A reflection of my past co-op experience in college for software engineering:
I am in third year of a three year
software engineering program at my college. This is officially my third and last
co-op semester of the program, as I only have one semester of school left after this.
My first
co-op was very unsatisfying. I was in
second year then, and I was hired by the college to basically unpack and
image new
Dell machines and put them outside of people's desks so the real
help desk staff could install them. I was greatly dissatisfied with this, but I plugged away ar it anyways. It paid
$8.50 an hour, but it did pay for my next semester of school (and a
breakfast club every morning). And I did do a lot of self education, specifically learning a lot more about
PC hardware and
operating systems.
For my second
co-op term, I was interviewed against about 8 other people for the job of
Helpdesk technician for
Environment Canada. This was sort of a neat job because you never know what 's going to come next and how you're going to deal with it. There was a lot of learning at first, mostly
hardware and networking things, or specifics to various
Microsoft products. And this job had its extreme tediums as well. I enjoyed it for the most part, though when it was frustrating, it was REALLY frustrating (spending 45 minutes cleaning
spyware off a
Windows 98 Pentium II). I was responsible for answering the help desk telephone line, which makes me more or less a
secretary as well. This means I would be doing about 80% of the helpdesk calls while the other two people I worked with worked on their own things like
server backups and software rollouts.
This paid for college once more, as long as a few other nice things. The whole semester allotted me about $6500 @ 11.50 an hour. Not great compared to what some of my
classmates who were doing real code analysis for the big banks were making. What intrigued me the most were what the other two people I worked with were making. They both have super secure, nice jobs with the
government that has great benefits,
job security, lots of room for growth and promotion, and these two were barely a few olders than me, graduates of my own college and making approx. $50,000 a year.
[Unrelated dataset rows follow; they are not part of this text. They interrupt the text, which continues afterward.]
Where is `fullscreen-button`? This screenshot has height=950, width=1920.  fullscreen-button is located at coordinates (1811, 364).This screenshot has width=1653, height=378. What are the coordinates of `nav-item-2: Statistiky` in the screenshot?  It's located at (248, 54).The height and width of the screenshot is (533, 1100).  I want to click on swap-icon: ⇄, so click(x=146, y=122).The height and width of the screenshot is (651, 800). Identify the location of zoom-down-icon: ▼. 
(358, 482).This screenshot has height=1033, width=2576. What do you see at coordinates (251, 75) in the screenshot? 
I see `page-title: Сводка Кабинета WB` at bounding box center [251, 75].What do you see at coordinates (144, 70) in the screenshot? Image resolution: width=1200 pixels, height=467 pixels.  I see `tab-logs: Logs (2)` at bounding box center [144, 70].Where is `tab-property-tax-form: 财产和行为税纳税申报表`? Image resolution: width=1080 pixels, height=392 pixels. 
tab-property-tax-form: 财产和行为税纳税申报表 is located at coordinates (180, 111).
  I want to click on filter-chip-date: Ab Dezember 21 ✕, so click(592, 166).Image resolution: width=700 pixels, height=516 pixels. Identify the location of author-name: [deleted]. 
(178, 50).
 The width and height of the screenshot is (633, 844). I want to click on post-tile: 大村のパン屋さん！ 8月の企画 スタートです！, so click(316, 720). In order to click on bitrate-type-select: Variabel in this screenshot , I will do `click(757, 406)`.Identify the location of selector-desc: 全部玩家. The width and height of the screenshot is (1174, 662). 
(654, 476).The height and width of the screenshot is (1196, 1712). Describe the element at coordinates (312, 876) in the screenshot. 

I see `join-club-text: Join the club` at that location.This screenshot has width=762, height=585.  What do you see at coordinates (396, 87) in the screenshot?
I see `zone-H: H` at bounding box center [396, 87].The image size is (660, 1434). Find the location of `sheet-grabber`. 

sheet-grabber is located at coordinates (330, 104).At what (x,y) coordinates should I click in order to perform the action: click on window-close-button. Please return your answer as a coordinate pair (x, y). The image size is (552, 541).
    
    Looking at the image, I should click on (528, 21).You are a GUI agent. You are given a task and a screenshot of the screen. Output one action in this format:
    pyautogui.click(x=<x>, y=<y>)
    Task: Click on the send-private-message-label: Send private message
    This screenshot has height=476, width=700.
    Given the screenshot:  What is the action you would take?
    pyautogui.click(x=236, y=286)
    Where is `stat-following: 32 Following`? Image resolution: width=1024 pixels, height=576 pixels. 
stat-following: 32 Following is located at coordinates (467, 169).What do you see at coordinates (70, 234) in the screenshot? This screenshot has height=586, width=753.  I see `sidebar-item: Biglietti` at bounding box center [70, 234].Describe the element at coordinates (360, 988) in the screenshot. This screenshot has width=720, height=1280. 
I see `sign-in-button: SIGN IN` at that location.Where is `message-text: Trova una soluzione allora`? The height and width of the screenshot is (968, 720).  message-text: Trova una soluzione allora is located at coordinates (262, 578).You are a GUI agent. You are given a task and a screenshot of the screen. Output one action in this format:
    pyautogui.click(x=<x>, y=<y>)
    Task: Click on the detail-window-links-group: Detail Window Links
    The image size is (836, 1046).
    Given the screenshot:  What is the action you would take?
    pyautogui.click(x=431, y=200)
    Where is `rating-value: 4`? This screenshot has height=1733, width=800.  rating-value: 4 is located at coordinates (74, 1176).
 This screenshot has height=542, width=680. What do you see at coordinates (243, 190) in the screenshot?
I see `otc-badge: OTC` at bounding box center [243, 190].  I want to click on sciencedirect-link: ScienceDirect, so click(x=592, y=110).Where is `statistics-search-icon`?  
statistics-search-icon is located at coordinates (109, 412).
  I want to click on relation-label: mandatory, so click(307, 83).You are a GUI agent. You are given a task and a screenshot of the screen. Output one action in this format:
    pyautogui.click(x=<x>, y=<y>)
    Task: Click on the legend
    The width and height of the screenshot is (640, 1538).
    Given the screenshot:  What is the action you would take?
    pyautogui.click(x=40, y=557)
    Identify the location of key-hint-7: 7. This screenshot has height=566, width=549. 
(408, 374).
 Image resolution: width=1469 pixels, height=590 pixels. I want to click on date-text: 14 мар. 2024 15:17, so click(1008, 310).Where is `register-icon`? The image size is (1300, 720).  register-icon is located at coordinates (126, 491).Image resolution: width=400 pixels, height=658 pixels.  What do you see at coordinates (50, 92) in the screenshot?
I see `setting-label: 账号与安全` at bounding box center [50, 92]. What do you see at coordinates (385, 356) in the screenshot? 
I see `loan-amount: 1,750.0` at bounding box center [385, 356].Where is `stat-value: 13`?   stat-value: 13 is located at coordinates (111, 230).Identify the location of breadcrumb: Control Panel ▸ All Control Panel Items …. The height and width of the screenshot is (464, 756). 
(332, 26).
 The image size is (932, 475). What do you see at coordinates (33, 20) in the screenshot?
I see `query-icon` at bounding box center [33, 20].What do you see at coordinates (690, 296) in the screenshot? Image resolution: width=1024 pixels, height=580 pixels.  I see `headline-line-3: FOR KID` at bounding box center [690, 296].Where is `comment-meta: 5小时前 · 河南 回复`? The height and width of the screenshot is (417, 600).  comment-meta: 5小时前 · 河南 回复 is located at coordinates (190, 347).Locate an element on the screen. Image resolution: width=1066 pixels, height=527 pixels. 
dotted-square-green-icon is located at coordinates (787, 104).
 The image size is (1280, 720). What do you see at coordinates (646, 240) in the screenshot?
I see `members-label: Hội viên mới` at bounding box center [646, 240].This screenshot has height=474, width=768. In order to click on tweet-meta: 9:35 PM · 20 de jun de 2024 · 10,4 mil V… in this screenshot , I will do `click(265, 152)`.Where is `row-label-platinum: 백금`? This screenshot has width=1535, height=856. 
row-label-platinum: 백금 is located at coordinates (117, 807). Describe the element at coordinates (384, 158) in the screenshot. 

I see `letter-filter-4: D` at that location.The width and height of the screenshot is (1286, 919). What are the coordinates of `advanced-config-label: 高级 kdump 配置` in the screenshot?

So after my first semester in year three, my third semester rolled around. This semester meant a lot to me in terms of computer knowledge in
programming and
Linux.
Perl instantly became my favourite programming language, and Linux my favourite
OS, though I still depend on
Windows for quite a few things. However, rather than pursue by reinspired lust for code, I went back to
Environment Canada for a second term; something not uncommon for co-op students to do at this place.
And here I still am, largely doing the same stuff I was doing last co-op, which makes it that much more tedious because there's a lot less to learn from there. I was having regrets for a few weeks about coming back, as I was apparently going to graduate with pretty much no real world programming experience from a
software engineering program.
I don't feel so bad now though. I'm going to learn an awful lot more during my last semester of school about
Linux administration and
Java programming and creating a major
software engineering project and offering it to a company. My resume will look good with 8 months experience for this very corporate-like government institution. And I will have some great references. This particular place more than likely won't hire me because it is much cheaper for them to just keep getting co-op students for the
monkey-work, but there are a lot of other government institutions in Canada that have an IT staff. And all of the baby boomers are retiring, former punch card programmers that have worked there for 35 years and now their main job is creating new email accounts in
Microsoft Exchange and making $80k a year. That is job security.
I guess the
moral of the story is you can take some great experience out of anything you do, even if it's not quite what you expected to be doing. For the most part, you decide what you want to do with your life.